[Opening PAGE EXCERPT section]

Figure 2.

Media contribution of N-glycans. A) Major peaks with putative N-glycoform structures detected in HAEC media blanks, illustrating the need to account for background N-glycans due to media when measuring cellular profiles of N-glycans. B) Media measurements are reproducible with 3.1% coefficient of variation. This allows media to be accounted for as a background measurement in cells grown with serum. C) Example background subtraction with major peaks annotated by putative N-glycoform structure. Top half of the spectrum is cells only; bottom half is media only. Subtracted media spectrum contains peaks that are NeuGc only (Hex4HexNAc5NeuGc1 + 1Na and Hex5HexNAc4NeuGc2 + 1Na). D-E) Example evaluation of media subtraction. (D) shows original overlap in spectra from media (blue) and cells (Red). E) Subtraction of media from cells retains Man9 intensity values while minimizing media contributions (bottom half of spectrum). F-I) A second approach to accounting for media contributions uses the image data to determine media contribution based on spatially oriented hierarchical clustering, shown on 4T1 mouse breast tumor cells. E) Schematic of array layout, M= media blank, C= cells. F) Hierarchical clustering of image spectra. Spectra are clustered based on localization to chamber and intensity. Each hierarchical cluster region is colorized for visualization showing cells as red, media as blue and MALDI matrix as yellow. G) Man9 signal from hierarchical cluster correlating to cells only (red) overlaid with media hierarchical cluster (blue). H) Man9 viewed as a heatmap image array. * = isobaric masses from N-glycan configurations that could contain either Neu5Ac and/or NeuGc. r.int. - relative intensity; a.i. – absolute intensity.

[Closing PAGE EXCERPT section]

**TASK INSTRUCTIONS:**
From the figure caption above, list every abbreviation that the caption itself defines, each with the meaning it gives.

[Opening EXTRACTED RECORDS section]

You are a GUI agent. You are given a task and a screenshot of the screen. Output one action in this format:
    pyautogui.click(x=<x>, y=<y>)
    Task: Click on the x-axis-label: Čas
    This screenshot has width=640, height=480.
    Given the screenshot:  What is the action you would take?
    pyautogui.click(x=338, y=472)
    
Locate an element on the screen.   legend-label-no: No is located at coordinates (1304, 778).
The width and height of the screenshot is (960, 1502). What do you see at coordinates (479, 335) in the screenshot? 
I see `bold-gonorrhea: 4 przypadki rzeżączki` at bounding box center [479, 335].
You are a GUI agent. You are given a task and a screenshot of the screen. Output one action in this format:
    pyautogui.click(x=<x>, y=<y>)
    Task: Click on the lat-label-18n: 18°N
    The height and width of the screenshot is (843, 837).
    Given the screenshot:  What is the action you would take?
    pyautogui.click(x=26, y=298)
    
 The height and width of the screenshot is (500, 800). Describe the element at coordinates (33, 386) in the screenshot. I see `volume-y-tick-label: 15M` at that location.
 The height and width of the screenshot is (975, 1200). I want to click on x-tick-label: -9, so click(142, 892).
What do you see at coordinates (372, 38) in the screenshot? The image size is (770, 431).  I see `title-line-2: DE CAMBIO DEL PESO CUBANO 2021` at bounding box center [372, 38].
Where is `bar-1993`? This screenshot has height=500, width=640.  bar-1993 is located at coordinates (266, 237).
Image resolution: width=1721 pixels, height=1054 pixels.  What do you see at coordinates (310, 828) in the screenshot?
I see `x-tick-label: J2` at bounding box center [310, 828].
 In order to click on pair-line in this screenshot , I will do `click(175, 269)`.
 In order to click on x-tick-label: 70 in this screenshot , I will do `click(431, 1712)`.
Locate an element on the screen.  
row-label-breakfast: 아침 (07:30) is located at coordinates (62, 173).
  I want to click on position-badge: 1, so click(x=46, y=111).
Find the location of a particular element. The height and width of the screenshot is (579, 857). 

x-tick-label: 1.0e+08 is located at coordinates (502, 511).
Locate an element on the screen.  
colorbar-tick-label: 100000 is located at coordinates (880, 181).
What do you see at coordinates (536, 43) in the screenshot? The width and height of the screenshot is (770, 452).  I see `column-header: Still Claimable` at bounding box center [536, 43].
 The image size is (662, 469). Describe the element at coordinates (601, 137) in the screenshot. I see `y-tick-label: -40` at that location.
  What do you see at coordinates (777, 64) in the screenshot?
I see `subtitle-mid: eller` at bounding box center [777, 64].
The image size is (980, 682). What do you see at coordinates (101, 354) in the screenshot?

[Closing EXTRACTED RECORDS section]

**RESULT OF THIS EXERCISE:**
M: media blank
C: cells
r.int.: relative intensity
a.i.: absolute intensity